### INPUT ROWS

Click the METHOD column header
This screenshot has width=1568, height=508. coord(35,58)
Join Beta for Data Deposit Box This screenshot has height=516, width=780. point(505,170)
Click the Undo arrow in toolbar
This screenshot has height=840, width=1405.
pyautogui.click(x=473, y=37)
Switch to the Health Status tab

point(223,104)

### WHAT YOU NEED TO DO
Rewrite everything from the line containing "Join Beta for" down to the end of the records, switching "Data Deposit Box" to "File Vault" and leaving everything else unchanged.

### FULL ANSWER
Join Beta for File Vault This screenshot has height=516, width=780. point(505,170)
Click the Undo arrow in toolbar
This screenshot has height=840, width=1405.
pyautogui.click(x=473, y=37)
Switch to the Health Status tab

point(223,104)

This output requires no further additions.